--- MATERIAL SUPPLIED ---
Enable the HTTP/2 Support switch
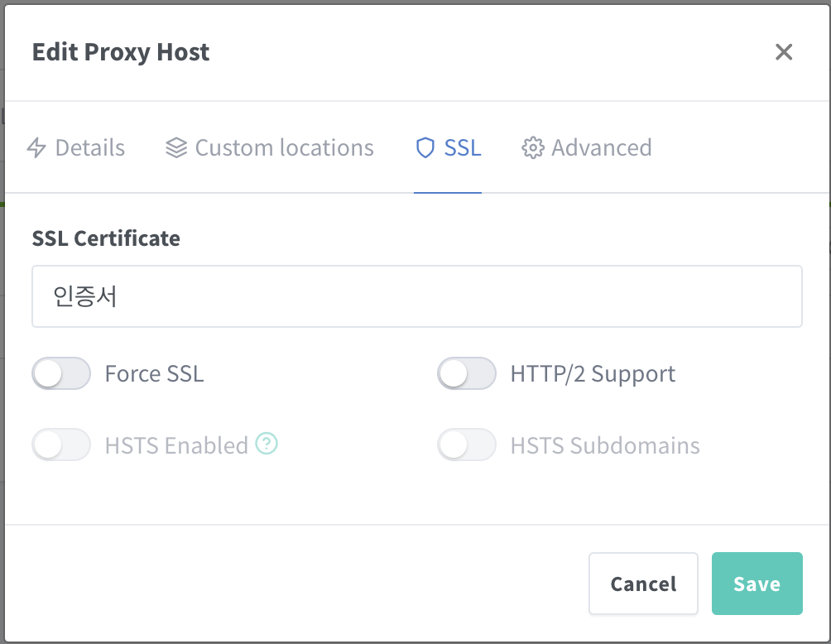The height and width of the screenshot is (644, 831). 467,374
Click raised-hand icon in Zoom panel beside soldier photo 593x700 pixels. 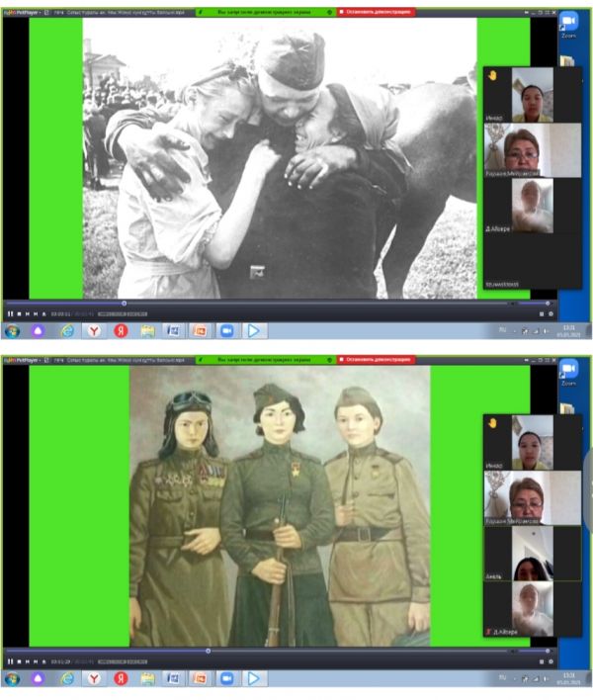[492, 75]
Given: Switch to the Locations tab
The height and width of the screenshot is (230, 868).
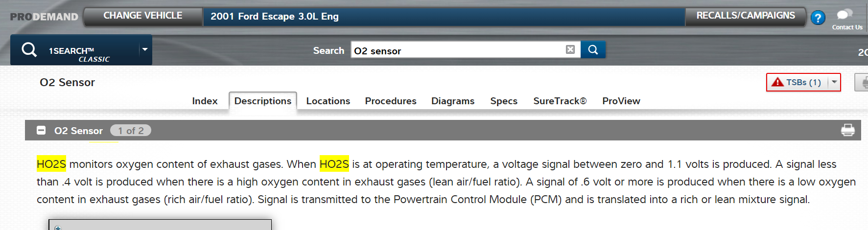Looking at the screenshot, I should tap(328, 101).
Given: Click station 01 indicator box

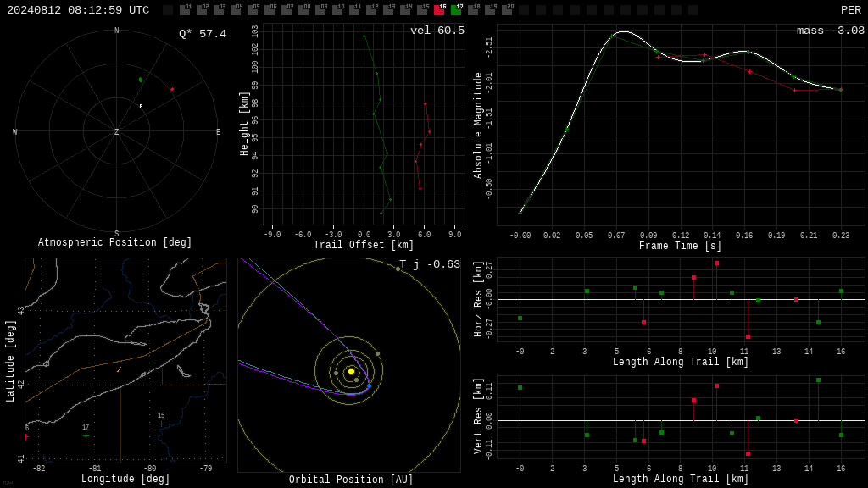Looking at the screenshot, I should [x=186, y=10].
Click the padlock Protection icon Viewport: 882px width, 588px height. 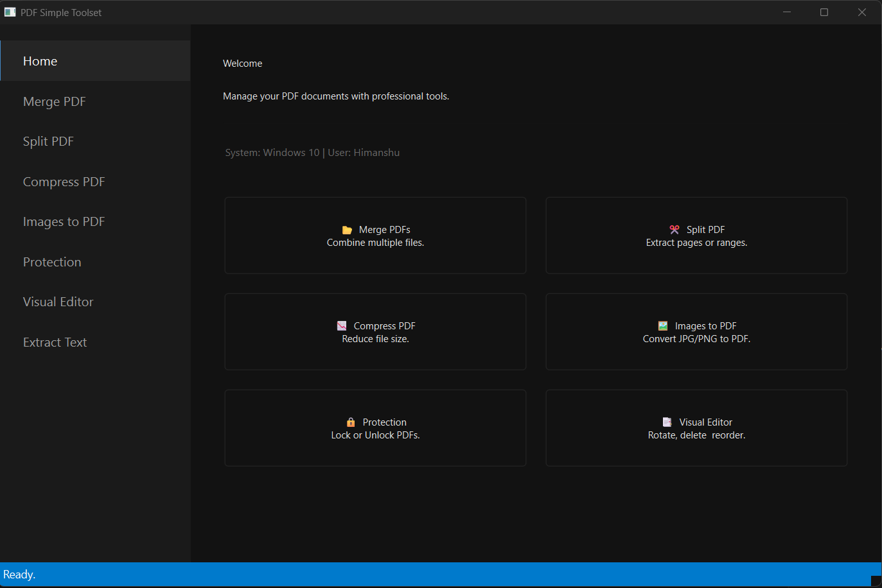[x=351, y=422]
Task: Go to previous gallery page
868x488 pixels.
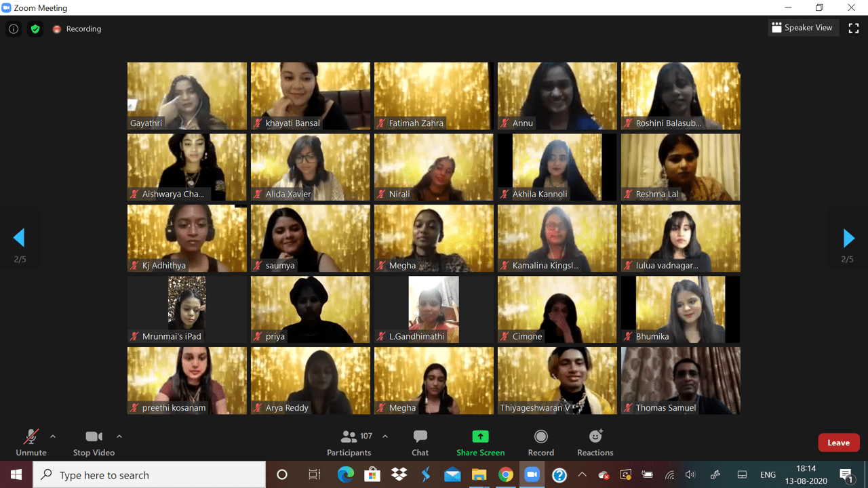Action: click(x=19, y=238)
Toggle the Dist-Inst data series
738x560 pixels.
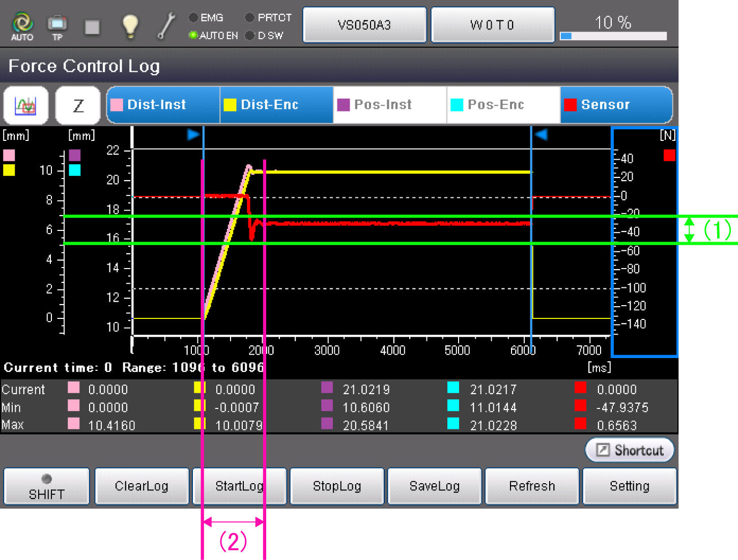(x=163, y=105)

--- TASK TO COMPLETE ---
Nothing but the lines from the line with "Toggle the Dist-Inst data series" through the last line of the listing should be copied, exactly and with both ends kept. Leave pictures out.

--- RESPONSE TO THIS EXERCISE ---
Toggle the Dist-Inst data series
738x560 pixels.
(x=163, y=105)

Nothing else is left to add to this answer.